_Task_
Output the lines of the entries below beginning at the one with "Open the Gain City iOS app entry" and ending with the last, exactly as written and without pictures.

·····

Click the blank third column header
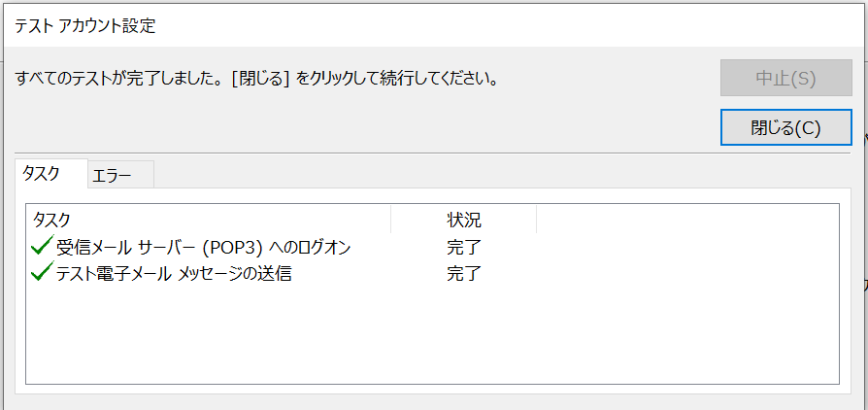Screen dimensions: 868x410 click(687, 220)
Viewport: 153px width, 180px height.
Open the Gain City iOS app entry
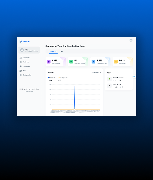[x=119, y=86]
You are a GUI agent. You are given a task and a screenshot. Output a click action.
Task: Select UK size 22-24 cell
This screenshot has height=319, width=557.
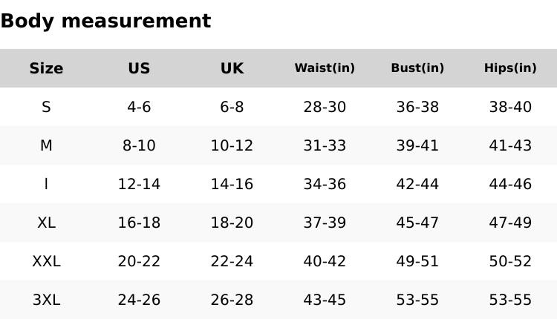(x=232, y=261)
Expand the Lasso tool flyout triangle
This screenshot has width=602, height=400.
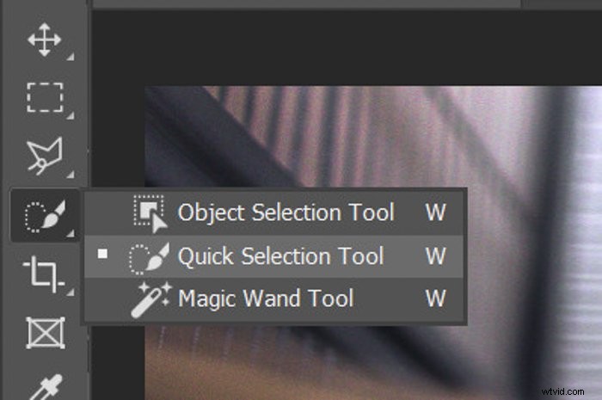71,175
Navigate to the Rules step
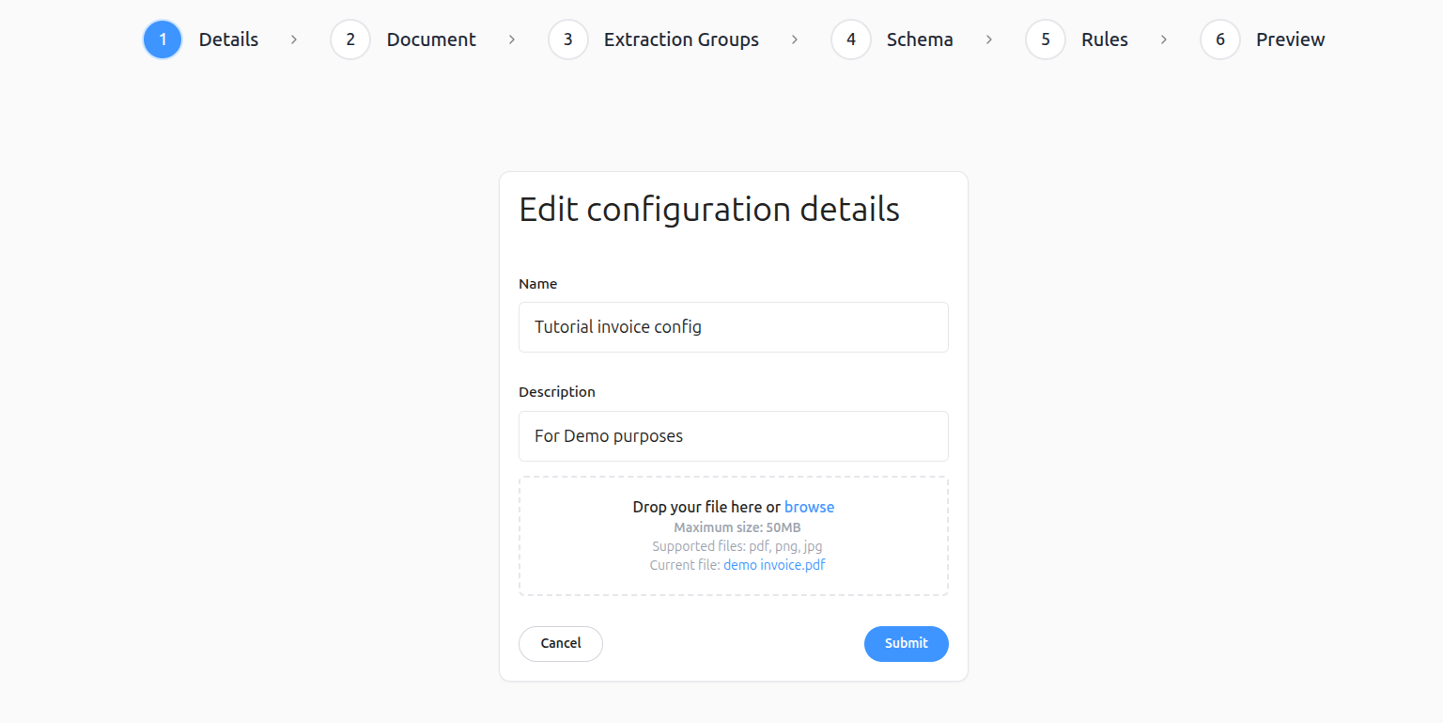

·····

_Exercise solution_
Open the Gain City iOS app entry
[x=119, y=86]
You are a GUI agent. You are given a task and a screenshot. Output a click action.
Task: Select UK size 22-24 cell
This screenshot has height=319, width=557.
(x=232, y=261)
Expand the Lasso tool flyout triangle
This screenshot has width=602, height=400.
71,175
Navigate to the Rules step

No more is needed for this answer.